It’s 4:45 a.m. and 21 degrees, the world beyond the small light on my bike is awash in the glow of a full moon. As I look to the west, I hear my dog’s tags jangling along the juniper-filled ridgeline. I love this spot and I love riding my bike up here no matter the time of day or the weather.
I am Todd Mallow. I have been riding and racing mountain bikes for 30 years. In that time, I’ve had three sub-9-hour Leadville 100’s, several top-five finishes in Colorado Endurance Series races, countless self-supported adventures, an Enduro podium here and a few scars and broken bones there. I’ve learned a lot, and hopefully, if you are new to mountain biking, some of what you read here will inspire you to embrace this beautiful sport. If you are an experienced mountain biker, my hope is my words will stoke the flames and keep the fire burning bright.

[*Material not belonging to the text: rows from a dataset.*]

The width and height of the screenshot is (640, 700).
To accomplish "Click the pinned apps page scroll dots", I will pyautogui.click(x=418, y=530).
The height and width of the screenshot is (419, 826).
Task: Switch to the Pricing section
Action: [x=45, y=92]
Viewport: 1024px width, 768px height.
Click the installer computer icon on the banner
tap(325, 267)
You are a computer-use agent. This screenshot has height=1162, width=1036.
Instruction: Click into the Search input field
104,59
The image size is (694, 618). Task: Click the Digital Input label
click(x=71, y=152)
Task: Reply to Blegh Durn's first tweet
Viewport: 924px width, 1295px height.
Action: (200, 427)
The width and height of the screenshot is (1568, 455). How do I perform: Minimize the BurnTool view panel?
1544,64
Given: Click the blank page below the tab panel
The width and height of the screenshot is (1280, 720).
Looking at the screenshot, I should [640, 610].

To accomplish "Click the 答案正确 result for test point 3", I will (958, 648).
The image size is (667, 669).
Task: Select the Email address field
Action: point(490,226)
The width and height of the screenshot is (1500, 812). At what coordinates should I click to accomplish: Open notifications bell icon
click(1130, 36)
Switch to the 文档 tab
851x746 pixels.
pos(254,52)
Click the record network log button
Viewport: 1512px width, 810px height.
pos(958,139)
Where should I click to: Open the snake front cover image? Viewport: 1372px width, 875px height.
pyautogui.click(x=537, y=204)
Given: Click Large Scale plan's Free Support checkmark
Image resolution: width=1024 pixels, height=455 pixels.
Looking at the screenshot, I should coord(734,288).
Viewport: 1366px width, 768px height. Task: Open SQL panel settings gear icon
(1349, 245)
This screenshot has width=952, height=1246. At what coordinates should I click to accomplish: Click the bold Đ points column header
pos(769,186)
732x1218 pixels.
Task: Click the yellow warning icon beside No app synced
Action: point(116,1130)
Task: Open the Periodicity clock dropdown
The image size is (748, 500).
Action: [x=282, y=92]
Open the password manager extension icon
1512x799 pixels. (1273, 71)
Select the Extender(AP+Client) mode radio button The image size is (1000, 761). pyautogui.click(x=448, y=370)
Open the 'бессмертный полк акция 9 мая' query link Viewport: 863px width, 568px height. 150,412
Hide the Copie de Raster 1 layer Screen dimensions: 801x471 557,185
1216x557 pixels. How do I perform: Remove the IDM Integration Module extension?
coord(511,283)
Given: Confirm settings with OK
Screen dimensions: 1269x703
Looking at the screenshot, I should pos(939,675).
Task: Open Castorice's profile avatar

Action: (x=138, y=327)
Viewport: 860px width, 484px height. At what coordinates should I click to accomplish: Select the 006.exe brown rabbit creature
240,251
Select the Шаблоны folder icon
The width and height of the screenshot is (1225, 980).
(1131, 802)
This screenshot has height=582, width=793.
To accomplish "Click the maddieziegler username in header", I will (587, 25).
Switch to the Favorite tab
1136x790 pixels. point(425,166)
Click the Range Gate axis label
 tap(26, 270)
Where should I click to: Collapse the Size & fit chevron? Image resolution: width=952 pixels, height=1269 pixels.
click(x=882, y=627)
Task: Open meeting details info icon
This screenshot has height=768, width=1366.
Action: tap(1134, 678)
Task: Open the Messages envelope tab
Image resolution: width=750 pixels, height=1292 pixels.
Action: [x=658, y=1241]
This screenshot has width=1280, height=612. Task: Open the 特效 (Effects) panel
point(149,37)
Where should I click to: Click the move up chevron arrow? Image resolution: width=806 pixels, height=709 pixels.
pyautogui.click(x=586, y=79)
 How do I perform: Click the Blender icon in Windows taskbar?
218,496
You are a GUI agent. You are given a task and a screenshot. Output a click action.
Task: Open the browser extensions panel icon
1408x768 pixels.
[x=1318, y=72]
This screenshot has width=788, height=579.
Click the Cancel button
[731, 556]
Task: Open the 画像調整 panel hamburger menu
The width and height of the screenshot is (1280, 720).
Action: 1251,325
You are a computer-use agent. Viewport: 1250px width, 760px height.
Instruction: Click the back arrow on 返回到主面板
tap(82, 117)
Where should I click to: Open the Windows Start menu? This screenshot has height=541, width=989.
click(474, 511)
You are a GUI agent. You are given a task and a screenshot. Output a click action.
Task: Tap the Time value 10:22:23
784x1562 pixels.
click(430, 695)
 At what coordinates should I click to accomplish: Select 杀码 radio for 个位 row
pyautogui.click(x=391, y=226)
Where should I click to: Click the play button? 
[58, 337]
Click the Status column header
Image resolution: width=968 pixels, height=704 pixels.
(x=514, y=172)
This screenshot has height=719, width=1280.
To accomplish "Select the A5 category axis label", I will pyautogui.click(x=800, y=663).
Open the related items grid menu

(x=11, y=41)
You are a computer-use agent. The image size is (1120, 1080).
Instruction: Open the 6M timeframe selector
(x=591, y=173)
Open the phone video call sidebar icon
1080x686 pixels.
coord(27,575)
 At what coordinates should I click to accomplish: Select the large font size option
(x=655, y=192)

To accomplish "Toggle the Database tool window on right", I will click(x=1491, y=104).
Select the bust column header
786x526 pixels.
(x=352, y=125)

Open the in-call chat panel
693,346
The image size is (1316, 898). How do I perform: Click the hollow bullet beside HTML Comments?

I owe much of who I am to the lessons I have learned through mountain biking. I was cocky and headstrong in the beginning, and this resulted in foolish and ill-advised things like starting races too fast and blowing up spectacularly. In my first attempt at a 100-mile race, I imploded and hitchhiked back to the finish line. I had to think about whether I wanted to put my mind and body through that kind of suffering ever again.
One year later, I was lined up at the 2003 Leadville 100. What compelled me to revisit the possibility of failure? I was hooked and I was married to the process. To get to the finish line, I
trained with people who were faster than me. I came to love the mental and physical effort it takes to do six-hour training rides. As the years pass, I’ve become a better mountain biker; something that keeps me motivated. I learned to never convince myself that I won’t be better than I was yesterday, last week, last year.
Not everyone wants a giant belt buckle, or to ride for six hours at a time. However, we all want to get better at what we love. As I get older, busier, and wiser, I have shifted my focus to staying as fit as possible and maximizing the fun-per-mile quotient of each ride. A big part of what keeps me motivated
is practicing technical features and riding with people who make them look easy.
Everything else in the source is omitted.